Nous avons tous en tête l’exemple de grands personnages dont l’action est, ou a été, retentissante. Mais n’oublions pas que nous pouvons nous aussi changer le monde en refusant de nous résigner à la pauvreté de ce que nous vivons, et en nous laissant interpeller par la Parole de Dieu. Puissions-nous, comme Isaïe, tout simplement dire : « Me voici, envoie-moi ! »
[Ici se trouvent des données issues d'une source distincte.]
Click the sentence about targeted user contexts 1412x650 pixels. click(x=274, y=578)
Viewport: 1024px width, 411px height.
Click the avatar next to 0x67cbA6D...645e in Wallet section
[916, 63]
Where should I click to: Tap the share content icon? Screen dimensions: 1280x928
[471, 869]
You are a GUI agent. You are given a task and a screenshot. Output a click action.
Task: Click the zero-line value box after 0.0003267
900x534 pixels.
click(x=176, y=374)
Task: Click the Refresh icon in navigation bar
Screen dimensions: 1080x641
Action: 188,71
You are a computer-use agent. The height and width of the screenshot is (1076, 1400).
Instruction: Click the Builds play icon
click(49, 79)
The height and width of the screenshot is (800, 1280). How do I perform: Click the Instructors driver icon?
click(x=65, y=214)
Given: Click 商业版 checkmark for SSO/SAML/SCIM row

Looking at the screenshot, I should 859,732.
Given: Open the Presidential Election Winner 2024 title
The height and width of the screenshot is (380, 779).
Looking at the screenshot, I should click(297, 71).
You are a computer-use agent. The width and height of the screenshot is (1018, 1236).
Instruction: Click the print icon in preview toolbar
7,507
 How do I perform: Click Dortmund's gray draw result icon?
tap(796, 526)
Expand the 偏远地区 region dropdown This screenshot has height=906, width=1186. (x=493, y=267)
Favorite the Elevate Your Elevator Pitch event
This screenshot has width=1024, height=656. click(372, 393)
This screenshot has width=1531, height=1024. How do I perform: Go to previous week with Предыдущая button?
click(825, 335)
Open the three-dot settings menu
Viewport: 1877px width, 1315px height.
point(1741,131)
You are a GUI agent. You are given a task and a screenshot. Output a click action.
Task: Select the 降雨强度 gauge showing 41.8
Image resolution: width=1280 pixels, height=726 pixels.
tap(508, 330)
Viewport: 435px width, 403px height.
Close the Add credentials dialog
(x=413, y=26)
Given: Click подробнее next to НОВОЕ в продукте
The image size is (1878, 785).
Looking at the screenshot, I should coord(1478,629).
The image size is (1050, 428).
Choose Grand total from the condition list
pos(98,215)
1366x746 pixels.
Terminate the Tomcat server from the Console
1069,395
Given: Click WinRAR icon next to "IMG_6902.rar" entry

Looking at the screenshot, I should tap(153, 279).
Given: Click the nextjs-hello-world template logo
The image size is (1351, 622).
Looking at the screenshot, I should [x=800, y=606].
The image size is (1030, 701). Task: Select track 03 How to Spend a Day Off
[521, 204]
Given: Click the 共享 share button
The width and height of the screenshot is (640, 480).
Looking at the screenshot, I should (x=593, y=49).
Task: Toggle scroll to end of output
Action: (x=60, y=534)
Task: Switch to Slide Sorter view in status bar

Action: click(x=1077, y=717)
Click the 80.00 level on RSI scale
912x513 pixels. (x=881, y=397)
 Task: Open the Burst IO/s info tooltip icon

Avec Jésus, nous ne devons rien craindre et nous sommes assurés de la réussite de notre mission si nous mettons notre confiance en lui. Ce ne sera peut-être pas une pêche miraculeuse avec des barques débordant de poissons, ce ne sera peut-être pas spectaculaire, mais nous aurons fait ce que le Seigneur attend de nous.
Cependant lorsque l’on regarde le monde qui nous entoure, il semble que bien peu de gens paraissent avoir entendu l’appel de Dieu. — Que nous aimerions que nos églises soient pleines de gens enthousiastes et que nos séminaires et noviciats soient remplis de jeunes… — Pourtant Dieu est à l’œuvre en cet âge, ne doutons pas du jour qui vient. Il suffit de nous mettre tout simplement en route.
L’Église de Suisse nous invite à juste titre en ce dimanche à ouvrir les yeux et à répondre à l’appel de Dieu : « Me voici, envoie-moi ! » Envoie-moi… mais où ? peut-être dans un ou l’autre des nombreux mouvements d’Église qui œuvrent chacun à sa manière au service du Peuple de Dieu. Ce dimanche de l’apostolat des laïcs rappelle que tous, nous avons reçu une mission, et que nous n’avons rien à craindre à la remplir, chacun à sa manière.
N'attendons pas pour nous mettre en route, ces temps sont les derniers, et le Seigneur marche près de nous dans le quotidien de notre existence.